Dataset records:
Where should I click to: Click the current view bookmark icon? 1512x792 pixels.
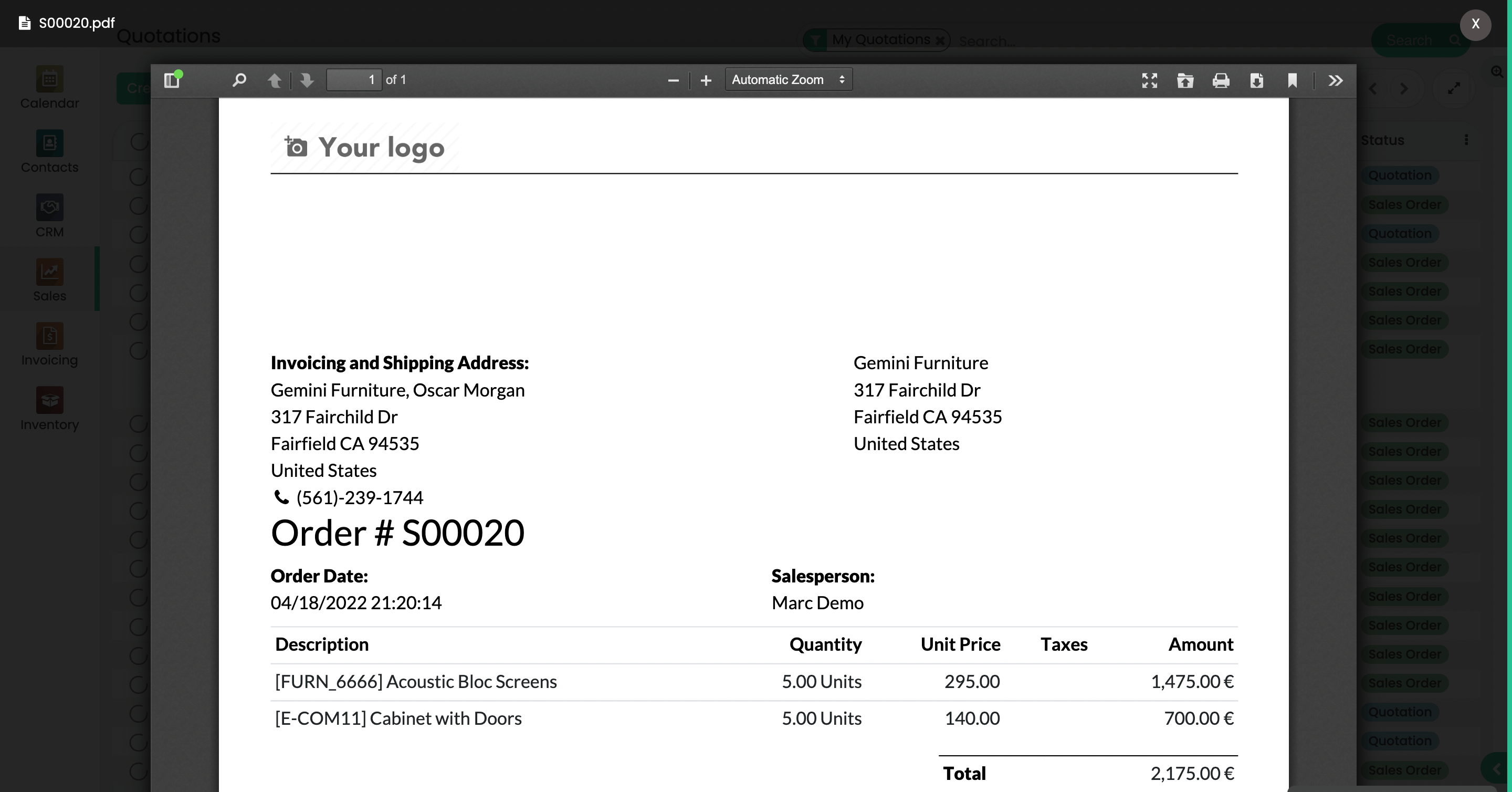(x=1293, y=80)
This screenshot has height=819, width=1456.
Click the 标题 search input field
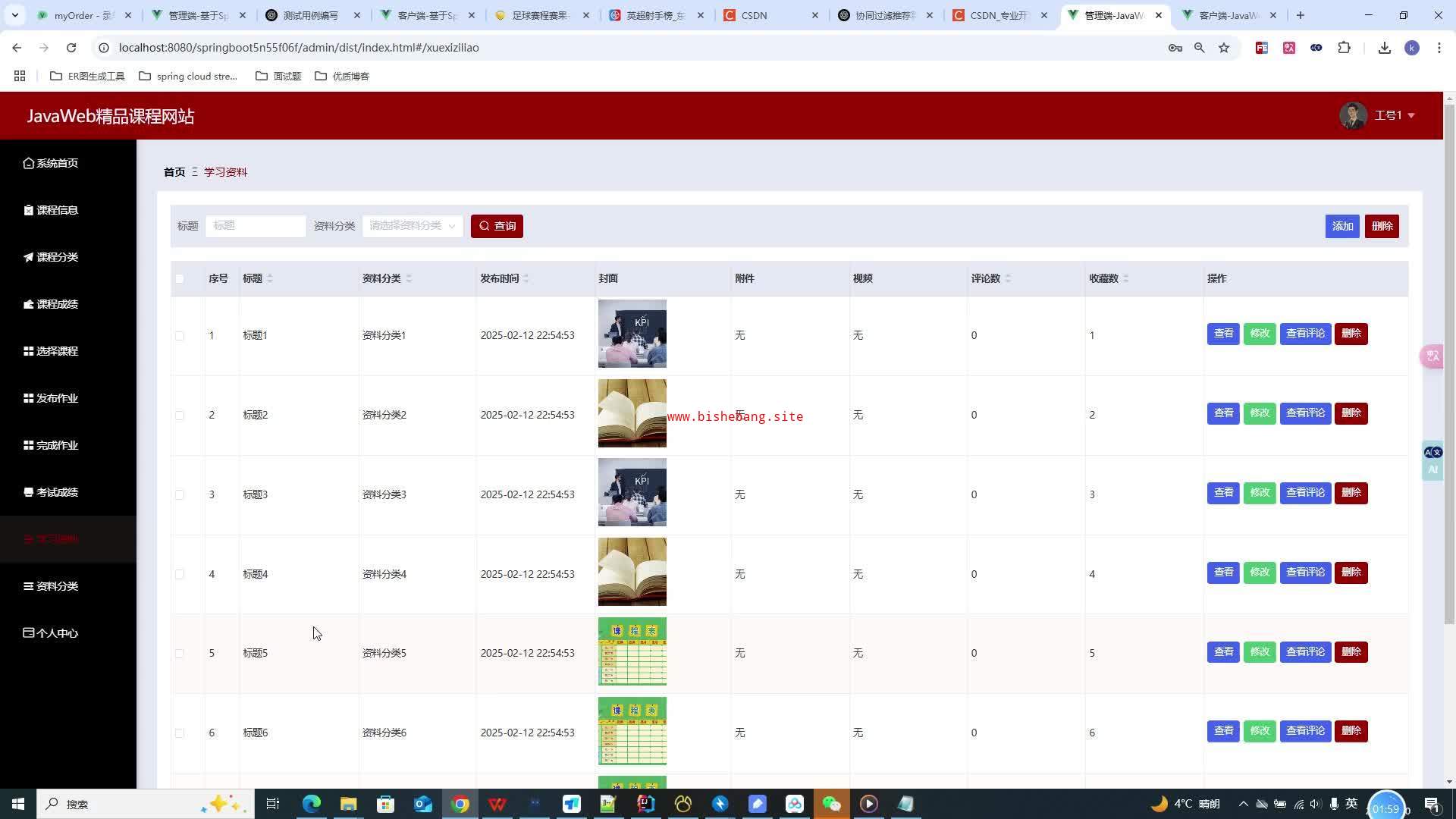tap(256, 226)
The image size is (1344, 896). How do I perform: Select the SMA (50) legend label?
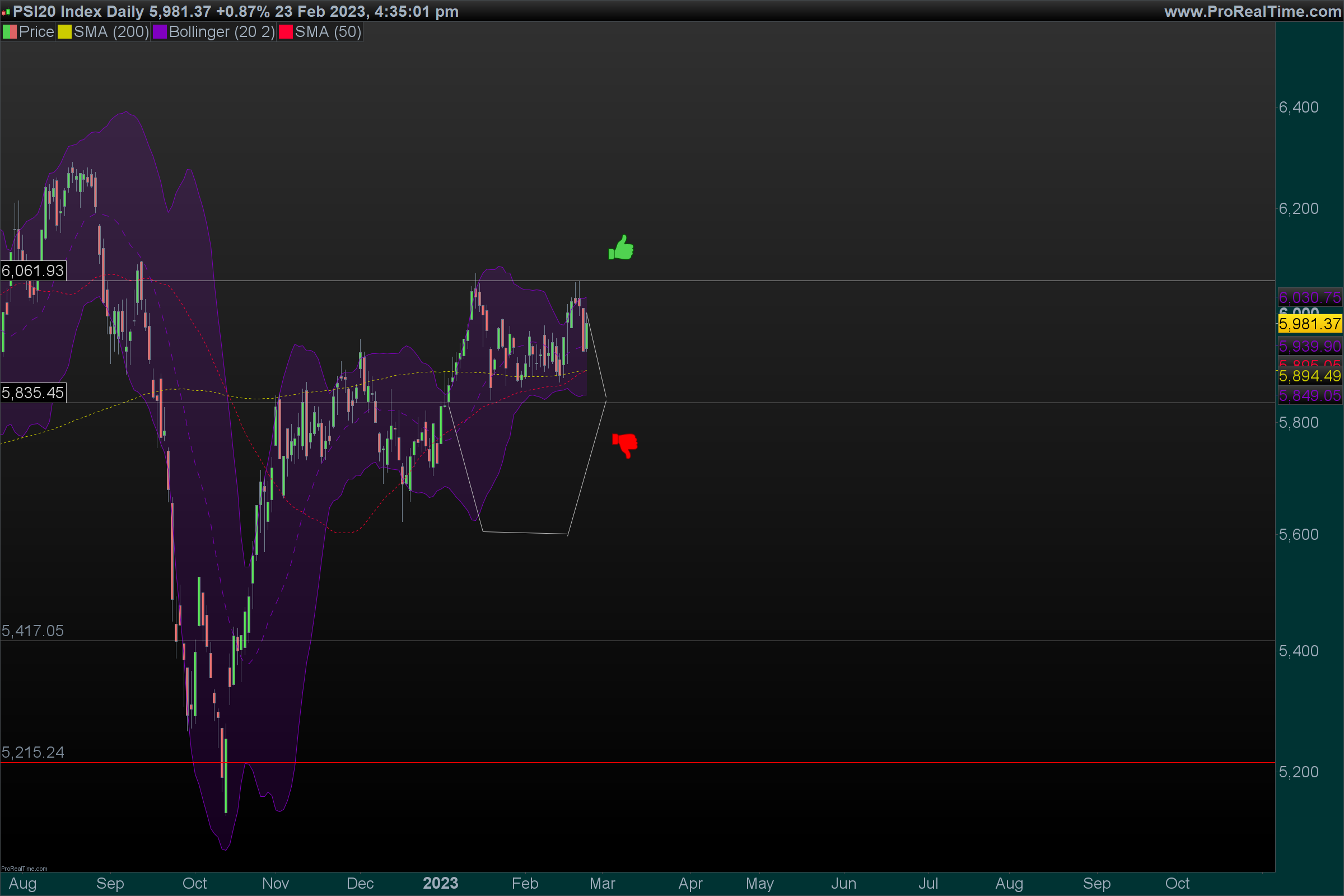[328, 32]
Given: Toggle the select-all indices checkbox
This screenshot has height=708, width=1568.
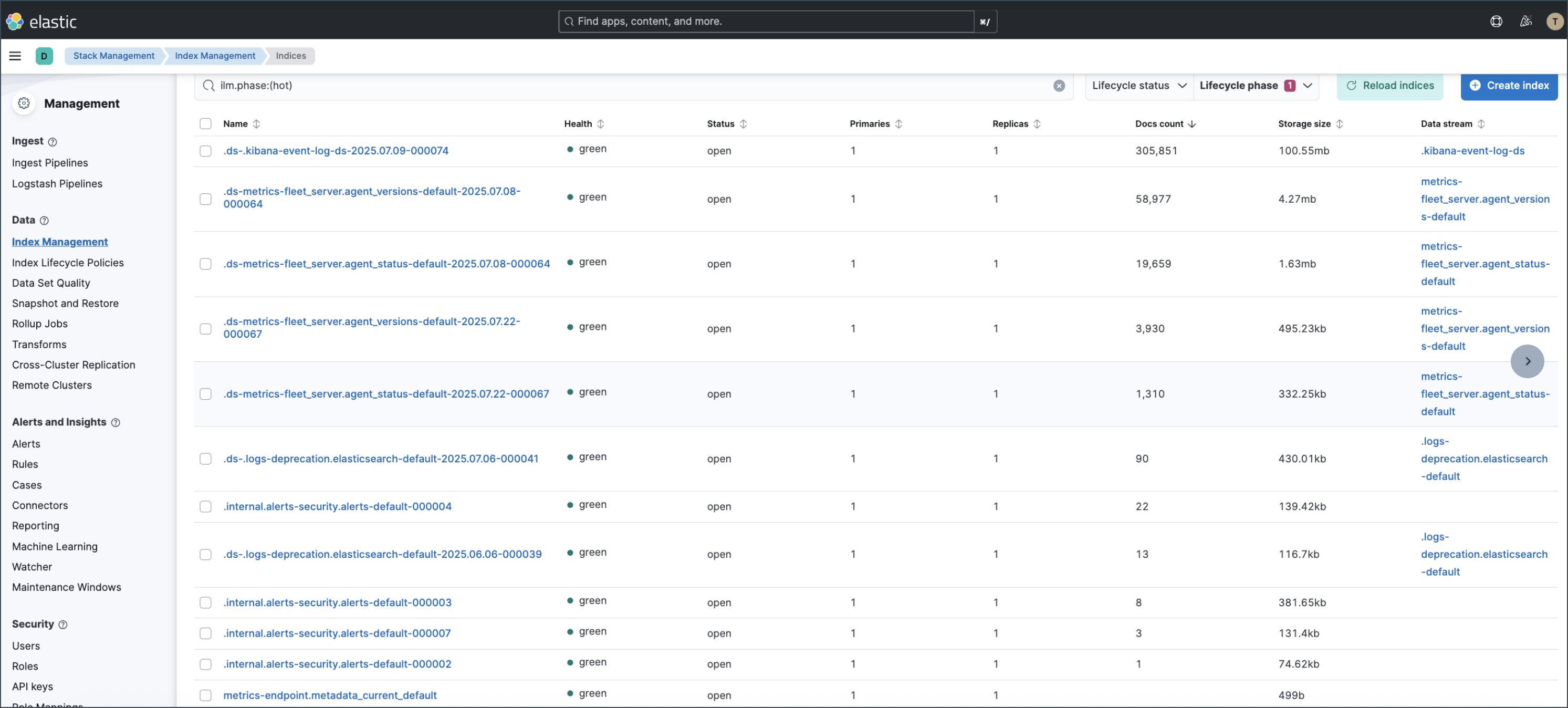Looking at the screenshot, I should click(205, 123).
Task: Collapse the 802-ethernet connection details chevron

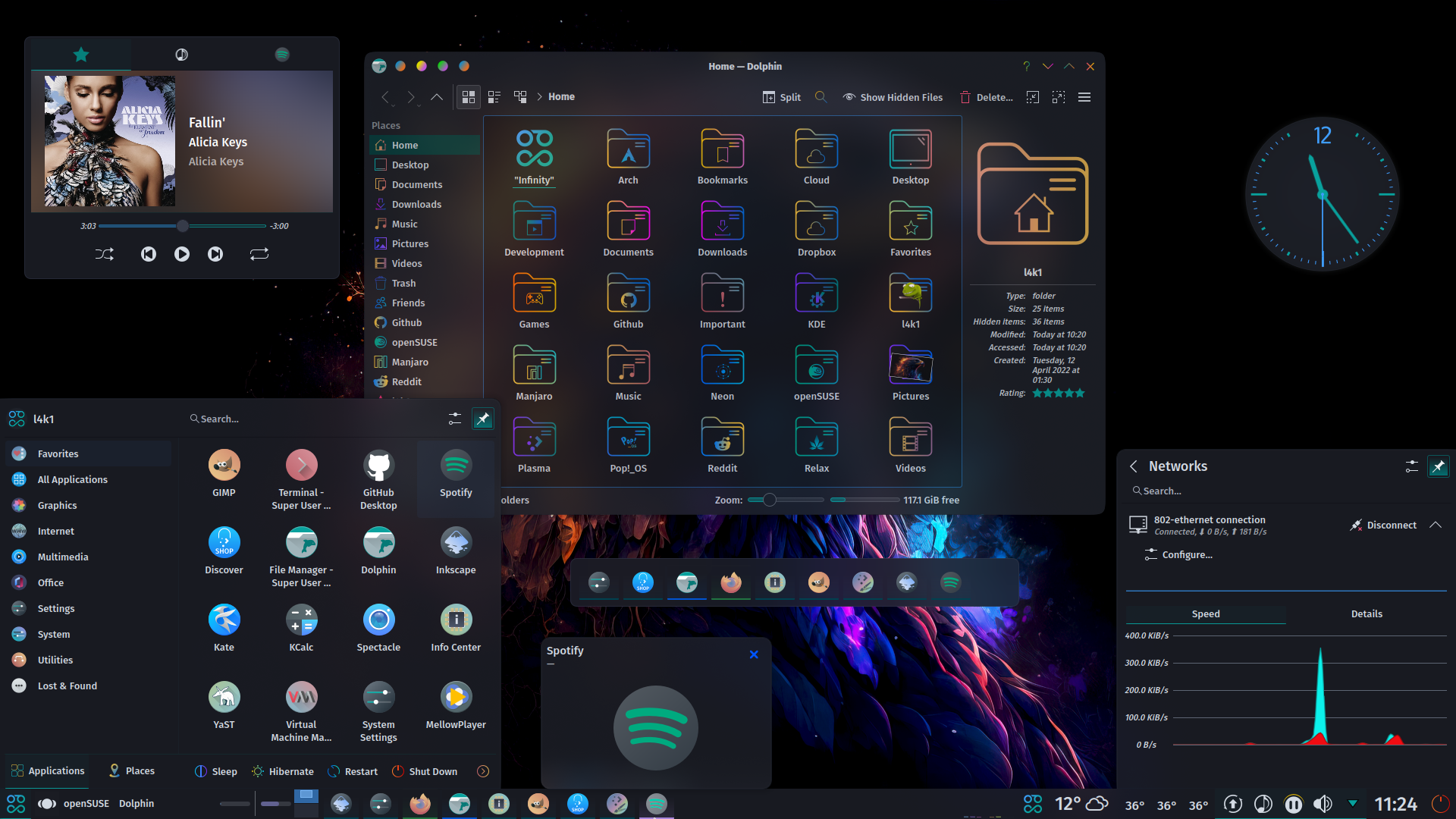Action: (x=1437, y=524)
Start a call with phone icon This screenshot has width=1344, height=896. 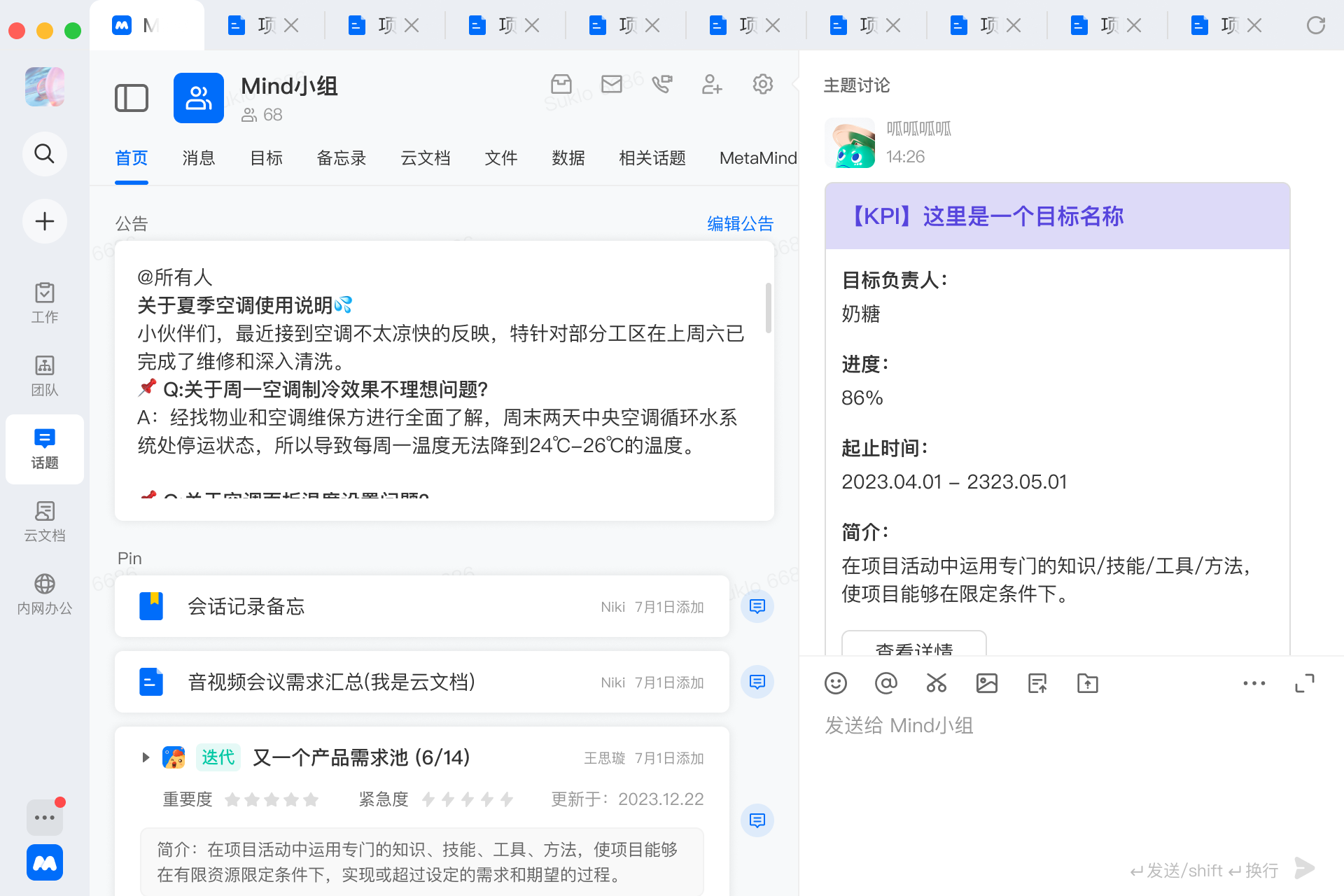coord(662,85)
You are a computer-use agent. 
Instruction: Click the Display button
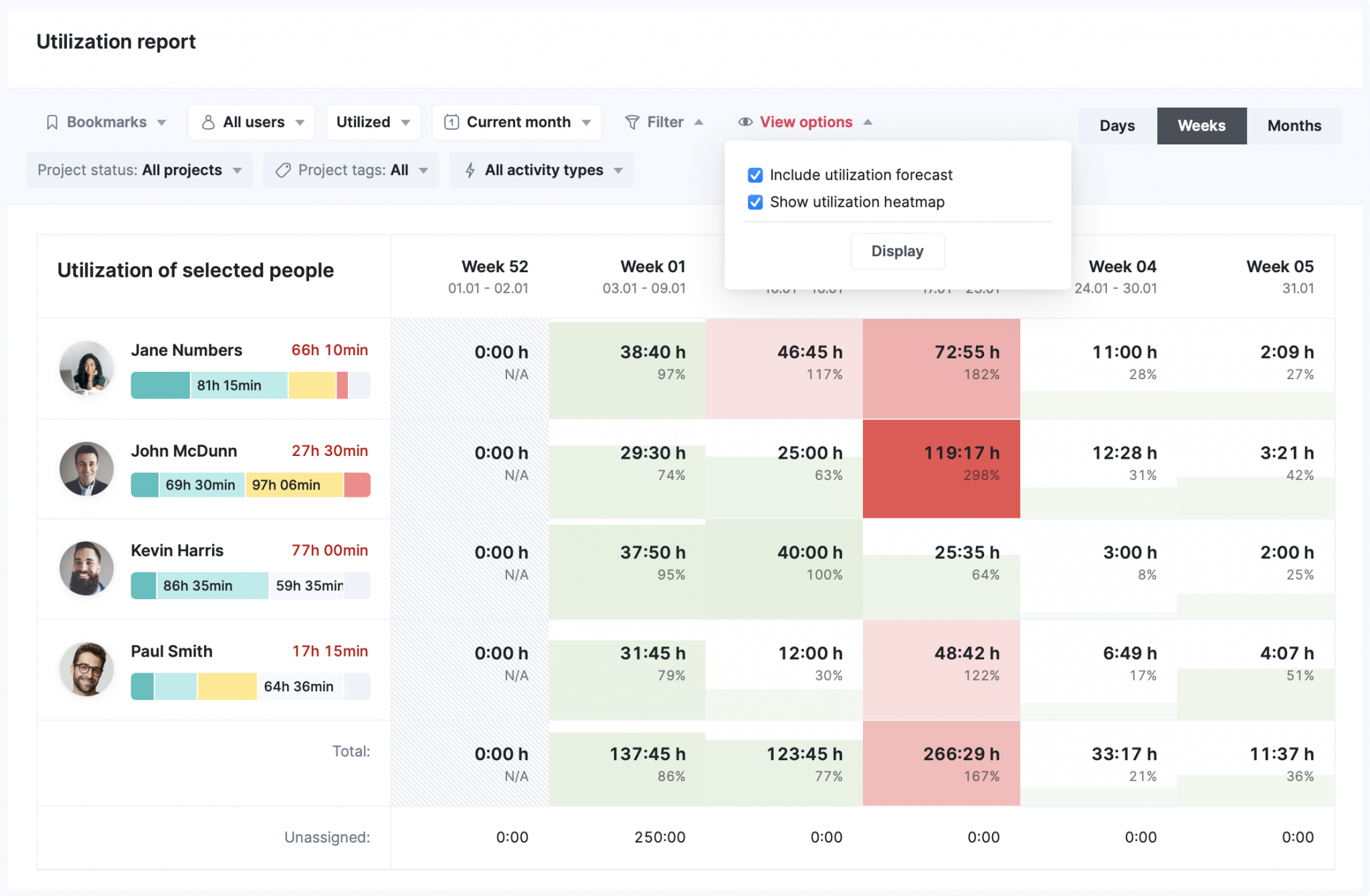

* WHAT YOU NEED TO DO: Beginning with the line that contains "You are a computer-use agent." and ending with the final line of the entries, every line must be copied exactly; the pictures must not.

* WRITTEN RESPONSE:
You are a computer-use agent. 
Instruction: Click the Display button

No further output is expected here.